I can think of fewer things that destroy the Body of Christ, the church, than gossip. Often it is prayer requests that are passed on to others but it turns into gossip. Perhaps that is why many who request prayer at our church say them as an “unspoken need.” I can’t blame them. God knows their need and that is all that matters. How does gossip hurt? The Bible is clear on this.
“A dishonest man spreads strife, and a whisperer separates close friends” (Prov 16:28).
What will break up a friendship more quickly than gossip? I can’t think of anything that will drive a wedge between Christian brothers or sisters than spreading gossip and as the Proverbs say, it spreads strife.
“Whoever goes about slandering reveals secrets, but he who is trustworthy in spirit keeps a thing covered” (Prov 11:13).
This Proverb is spot on. When we reveal secrets about others like prayer requests that are given to us in trust and confidence, we are in effect slandering that person. The “trustworthy” person will keep it zipped.
“Besides that, they learn to be idlers, going about from house to house, and not only idlers, but also gossips and busybodies, saying what they should not” (1Tim 5:13).

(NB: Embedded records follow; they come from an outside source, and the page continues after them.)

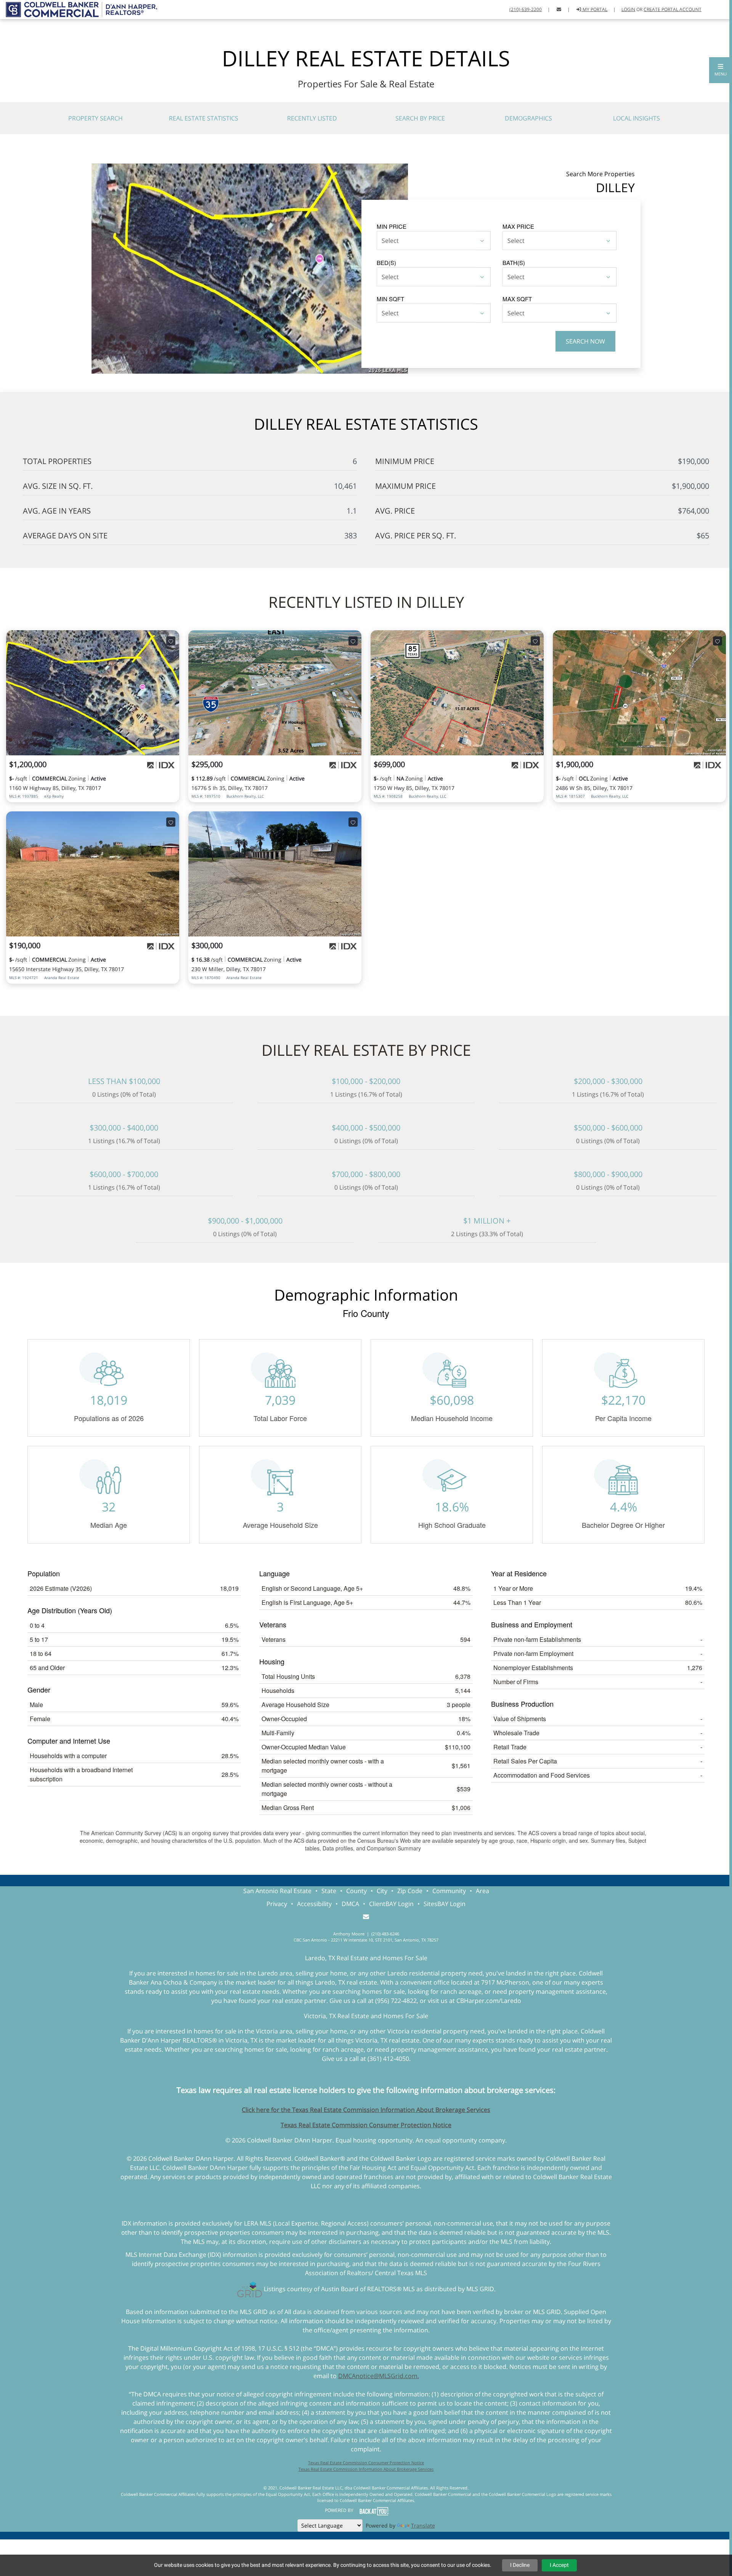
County (356, 1891)
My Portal (594, 9)
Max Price (518, 226)
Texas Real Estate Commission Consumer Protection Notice (366, 2125)
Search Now (585, 341)
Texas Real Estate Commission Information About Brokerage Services (366, 2469)
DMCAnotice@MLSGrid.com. (378, 2376)
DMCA (350, 1904)
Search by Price (420, 118)
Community (449, 1891)
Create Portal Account (673, 9)
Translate (423, 2525)
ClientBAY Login (391, 1904)
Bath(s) (513, 263)
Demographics (528, 118)
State (328, 1891)
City (382, 1891)
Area (482, 1891)
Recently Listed (312, 118)
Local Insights (636, 118)
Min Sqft (390, 299)
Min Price (391, 226)
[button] (720, 70)
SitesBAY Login (445, 1904)
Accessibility (314, 1904)
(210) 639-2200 (525, 9)
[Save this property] (171, 641)
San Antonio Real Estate (277, 1891)
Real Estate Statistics (203, 118)
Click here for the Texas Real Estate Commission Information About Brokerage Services (366, 2109)
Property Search (95, 118)
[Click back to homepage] (78, 8)
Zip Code (409, 1891)
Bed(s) (386, 263)
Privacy (276, 1904)
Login (628, 9)
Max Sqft (517, 299)
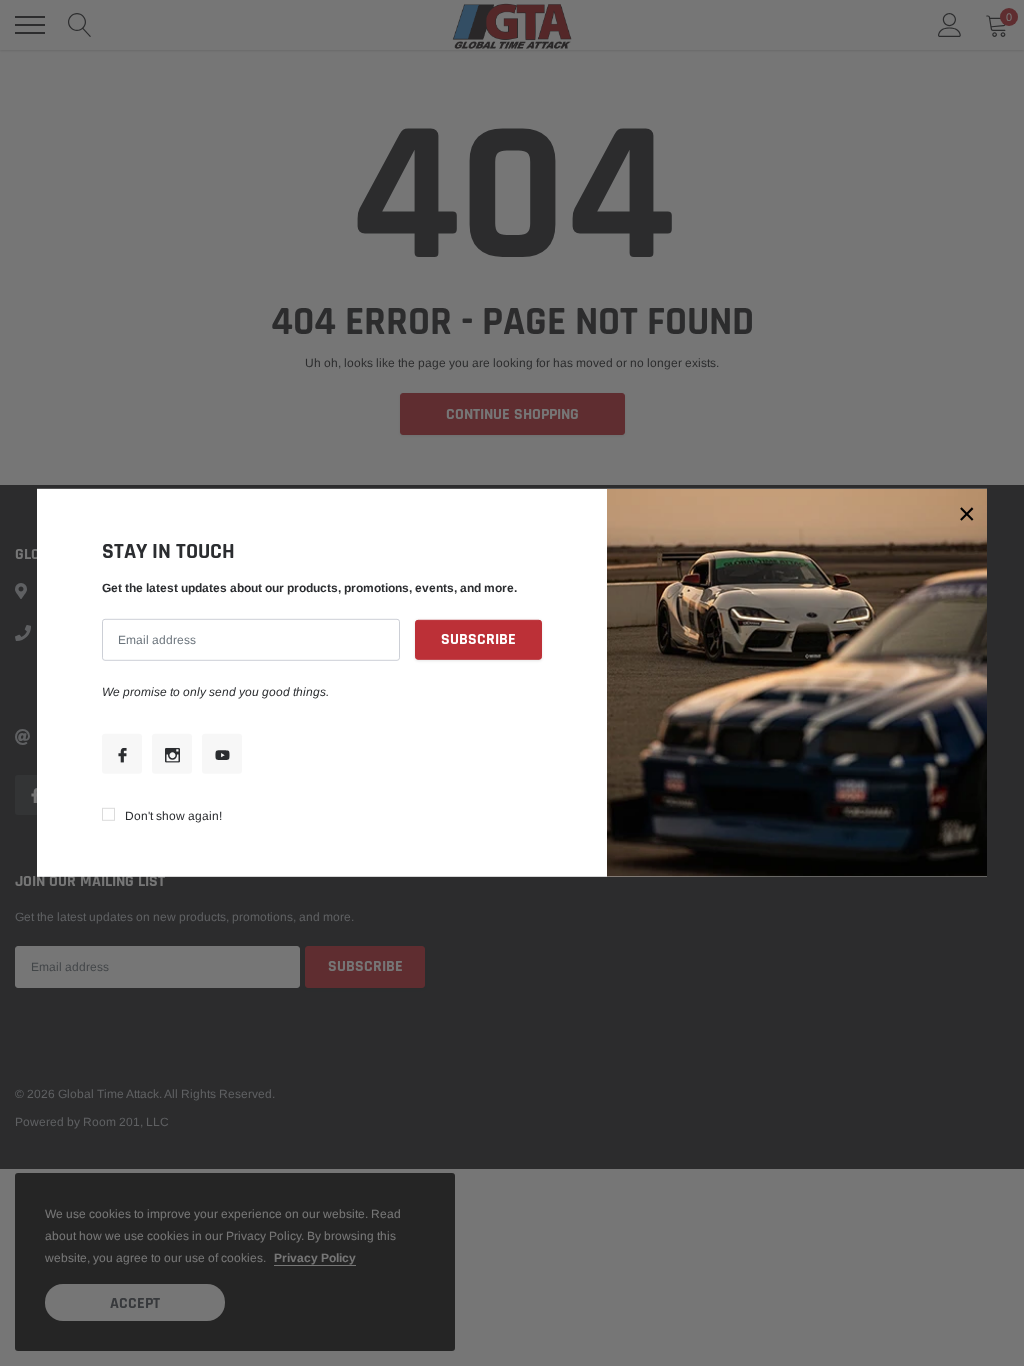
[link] (122, 754)
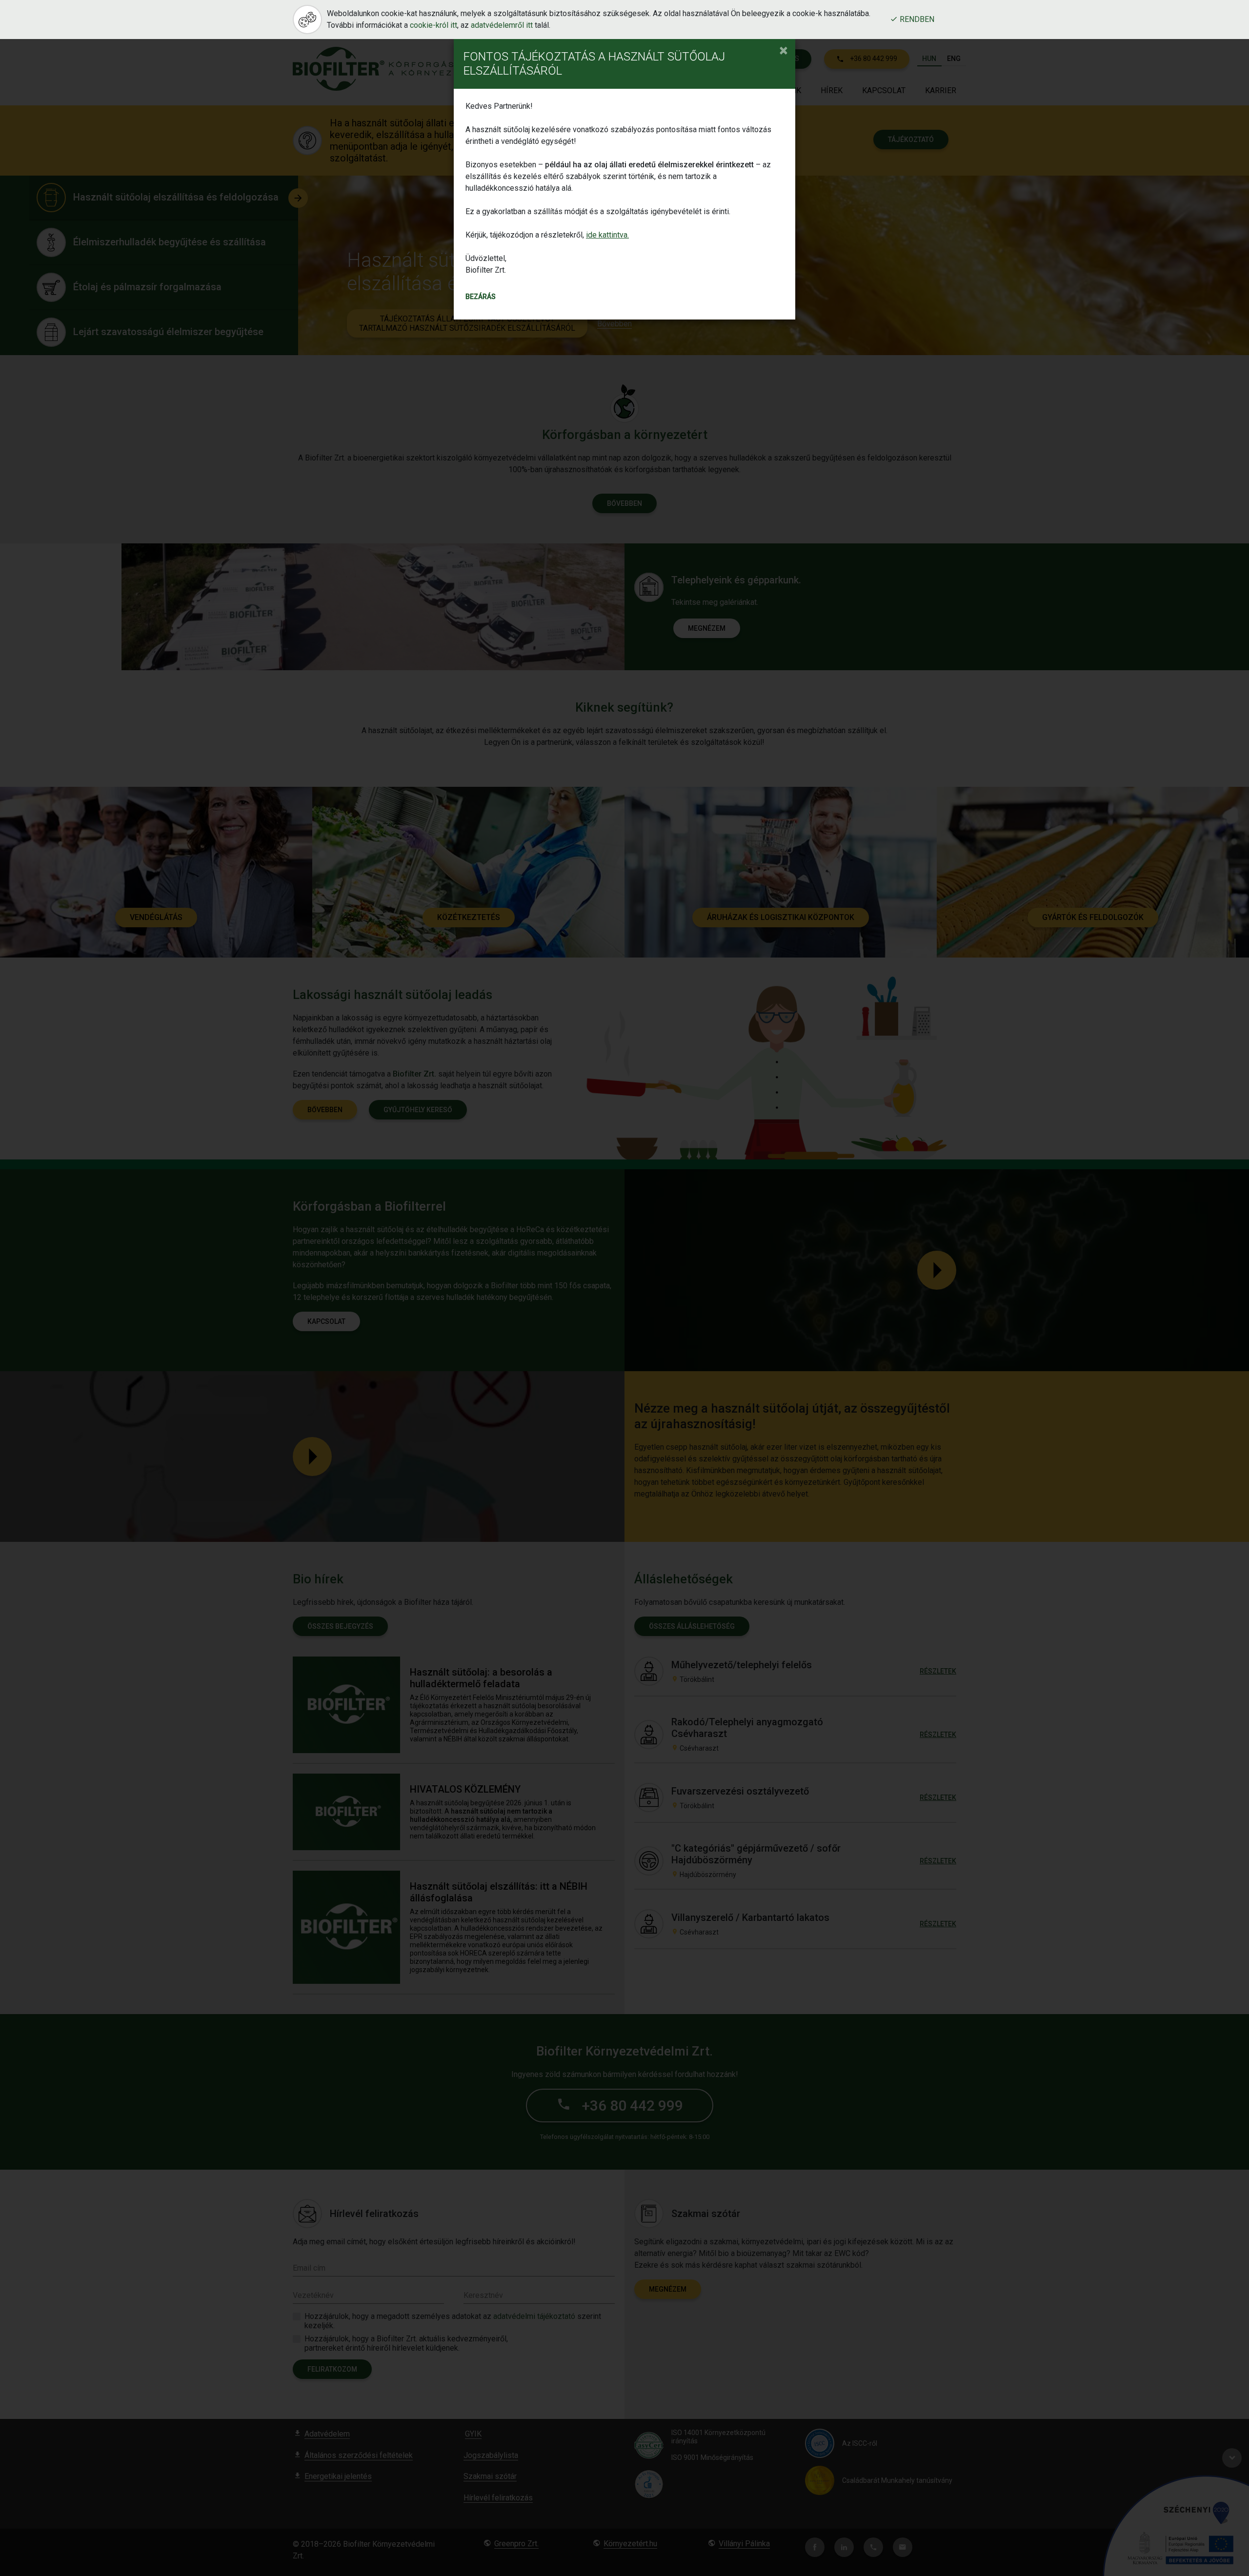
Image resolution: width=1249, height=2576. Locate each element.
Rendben (916, 19)
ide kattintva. (607, 235)
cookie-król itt (433, 25)
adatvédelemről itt (502, 25)
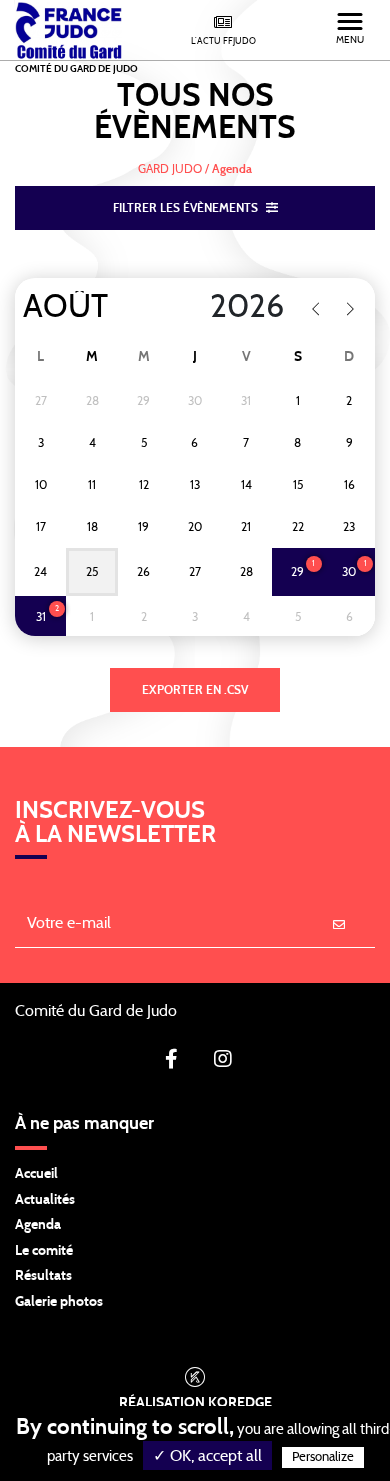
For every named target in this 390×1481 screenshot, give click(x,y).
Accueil (36, 1174)
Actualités (45, 1200)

Not only do some spread gossip, they go “from house to house.” This may be by means of phone calls, emails, or even Bible studies. Paul was clear that they are “saying what they should not.”
Here is a great way to stop gossip in its tracks. I had a person come to me with a concern about another believer. They said something that sounded like it was a private matter and so I said, “Why don’t we go to that person right now and ask them about it.” The person was not willing to do that and incidentally, they never told me anything about anyone ever again. At other times I have heard about rumors of someone doing something that seemed inappropriate for a believer in Christ to be doing. I asked, “And who told you this?” Again, the person (a different person this time) was unwilling to say just who said this and so that stopped that, as far as I was concerned anyway. When the person spreading a rumor or gossiping about someone else is confronted in love, it can stop the gossip in its tracks. When I offer to have the person come with me to talk with the person being spoken about, this offer has always been refused. The best way to stop gossip then is to confront the gossiper, ask if they are willing to take this issue up with the person, or to ask who the source was. Truly the one who “does not bridle his tongue but deceives his heart, this person’s religion is worthless” (James 1:26).
Gossip hurts the Body of Christ. It divides, it slanders, it produces strife, it separates friends, and it is sin. May it never be so in the church of Christ. If we have anything to say about someone else, let it be uplifting, edifying, and encouraging and “Let no corrupting talk come out of your mouths, but only such as is good for building up, as fits the occasion, that it may give grace to those who hear” (Eph 4:29).